Update HTML templates (if any directly reference extractor):

Search for {{ result.extractor }} and similar
Update to {{ result.plugin }}
Update template tag calls
CRITICAL: Update JavaScript in templates/admin/progress_monitor.html:
- Lines 491, 505: Change extractor.extractor and a.extractor to use plugin field

Phase 9: Worker System (archivebox/workers/worker.py)

ArchiveResultWorker:

Rename parameter: extractor → plugin (lines 348, 350)
Update filter: qs.filter(plugin=self.plugin)
Update subprocess passing: Use plugin parameter

Phase 10: State Machine (archivebox/core/statemachines.py)

ArchiveResultMachine:

Update logging: Use self.archiveresult.plugin instead of extractor
Update any state metadata that includes extractor field

Phase 11: Tests and Fixtures

Update test files:

tests/test_migrations_*.py: Update expected field names in schema definitions
tests/test_hooks.py: Update assertions for plugin/hook_name fields
archivebox/tests/test_migrations_helpers.py: Update schema SQL (lines 161, 382, 468)
tests/test_recursive_crawl.py: Update SQL query WHERE extractor = '60_parse_html_urls' (line 163)
archivebox/cli/tests_piping.py: Update test function names and assertions
Any fixtures that create ArchiveResults: Use plugin parameter
Any mock objects that set .extractor attribute: Change to .plugin

Phase 12: Terminology Standardization (NEW)
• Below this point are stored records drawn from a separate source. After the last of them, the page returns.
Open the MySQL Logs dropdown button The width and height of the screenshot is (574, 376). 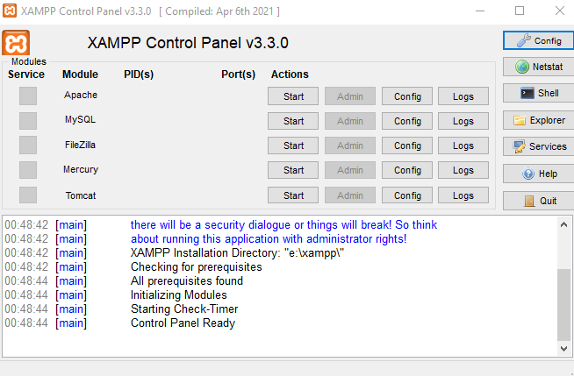(463, 121)
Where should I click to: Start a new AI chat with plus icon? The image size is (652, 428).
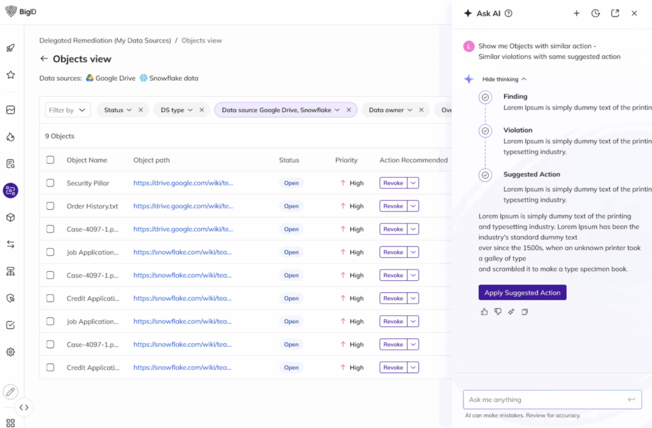576,13
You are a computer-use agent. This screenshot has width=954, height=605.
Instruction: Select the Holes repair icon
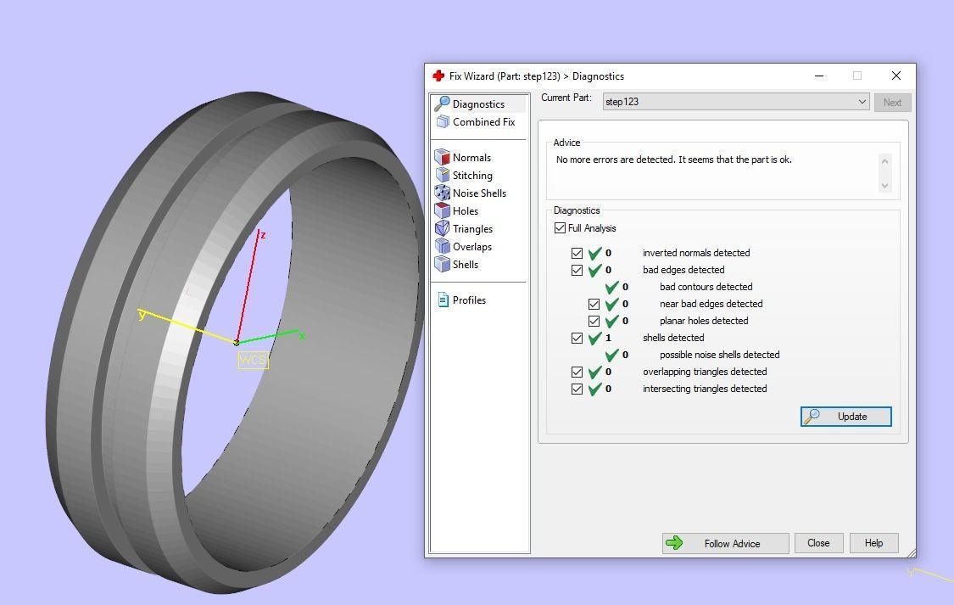tap(443, 210)
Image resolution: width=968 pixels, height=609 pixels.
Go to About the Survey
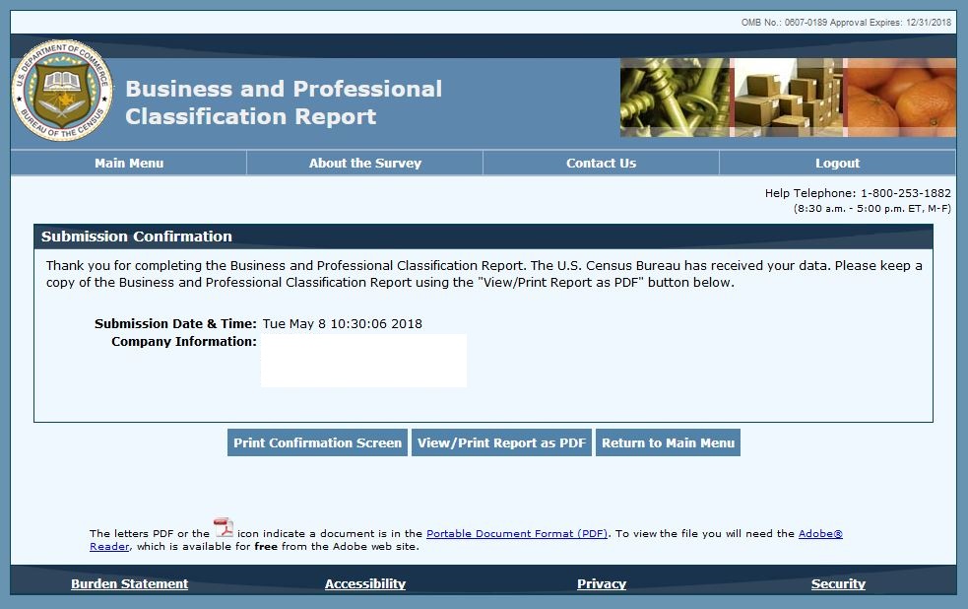pyautogui.click(x=364, y=164)
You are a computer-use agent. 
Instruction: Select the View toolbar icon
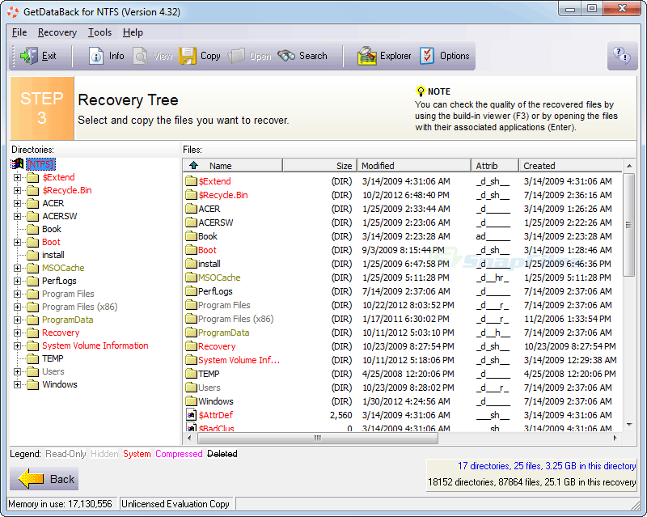click(140, 56)
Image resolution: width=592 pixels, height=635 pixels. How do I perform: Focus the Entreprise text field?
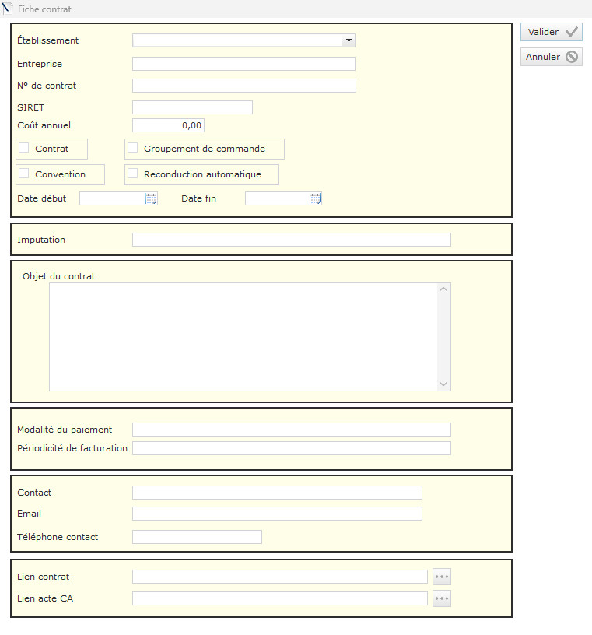point(243,64)
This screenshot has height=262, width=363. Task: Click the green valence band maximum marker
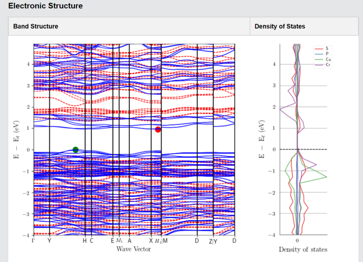pyautogui.click(x=75, y=150)
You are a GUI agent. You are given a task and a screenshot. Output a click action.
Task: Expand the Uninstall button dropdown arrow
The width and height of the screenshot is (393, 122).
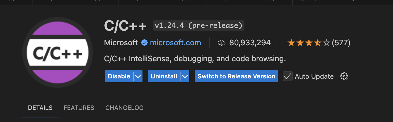(x=185, y=76)
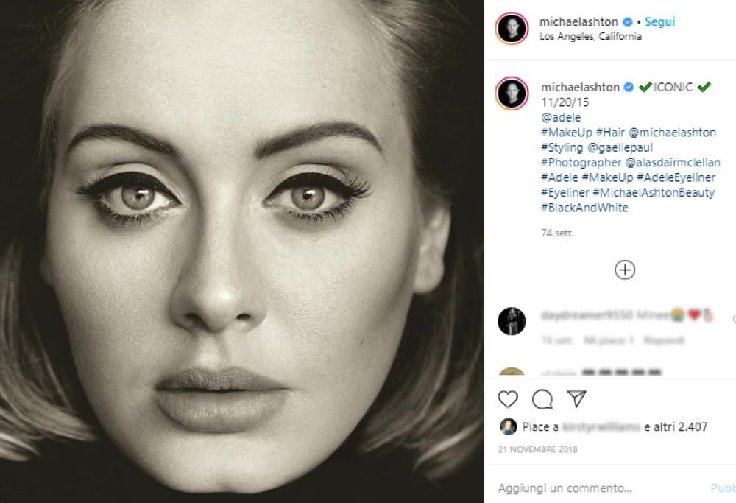Like the post with the heart icon
This screenshot has width=736, height=503.
click(508, 399)
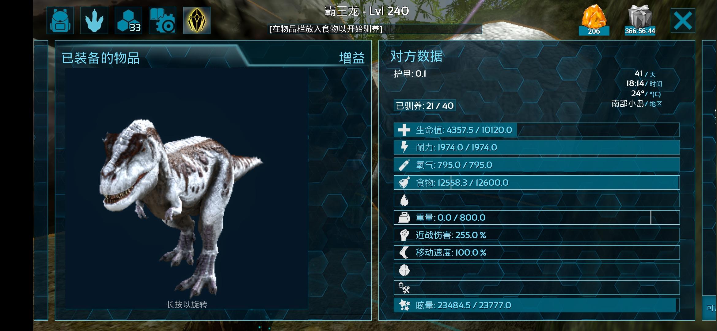Select the 重量 weight stat row

tap(537, 218)
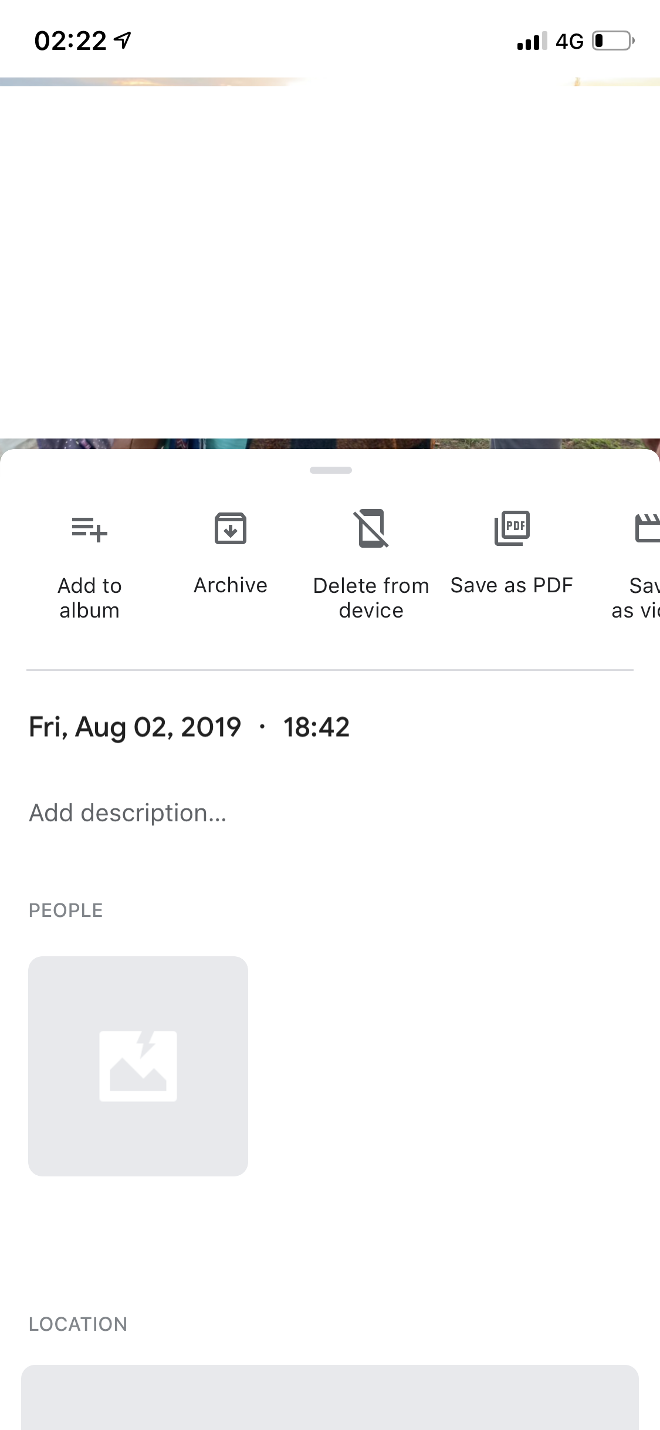Image resolution: width=660 pixels, height=1430 pixels.
Task: Tap the location arrow beside the clock
Action: pyautogui.click(x=123, y=41)
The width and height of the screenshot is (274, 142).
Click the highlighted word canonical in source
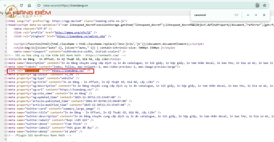(x=32, y=71)
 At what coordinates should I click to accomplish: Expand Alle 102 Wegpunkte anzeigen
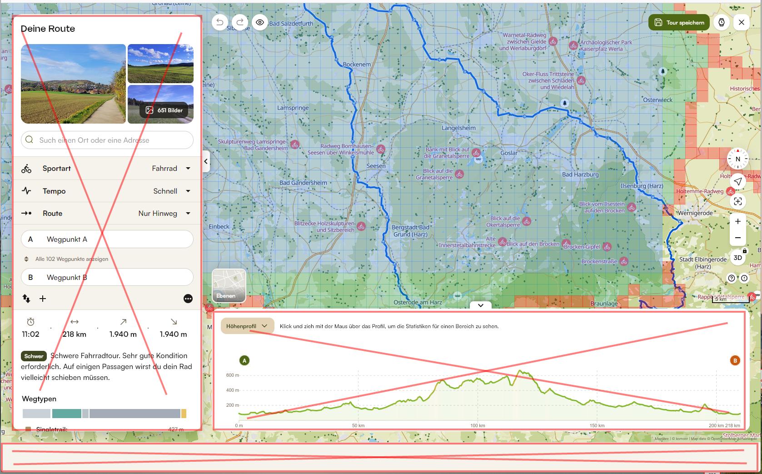(x=71, y=259)
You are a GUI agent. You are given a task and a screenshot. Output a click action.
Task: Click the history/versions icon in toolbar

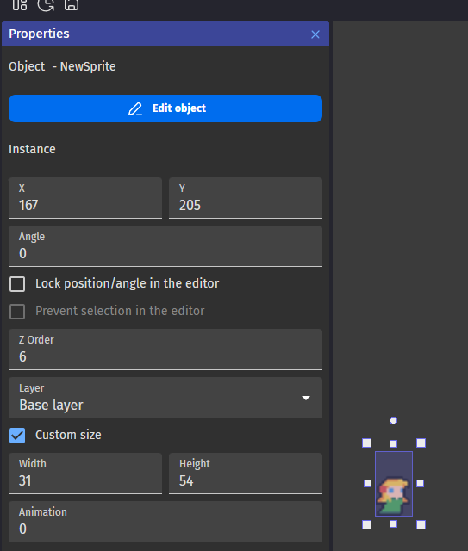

This phase standardizes terminology throughout the codebase to use consistent "plugin" nomenclature.

via_extractor → plugin Rename (14 files):

Rename metadata field via_extractor to just plugin
Files affected:
- archivebox/hooks.py - Set plugin in run_hook() output
- archivebox/crawls/models.py - If via_extractor field exists
- archivebox/cli/archivebox_crawl.py - References to via_extractor
- All parser plugins that set via_extractor in output
- Test files with via_extractor assertions
Update all JSONL output from parser plugins to use "plugin" key

Logging Functions (archivebox/misc/logging_util.py):

log_archive_method_started() → log_extractor_started() (line 326)
log_archive_method_finished() → log_extractor_finished() (line 330)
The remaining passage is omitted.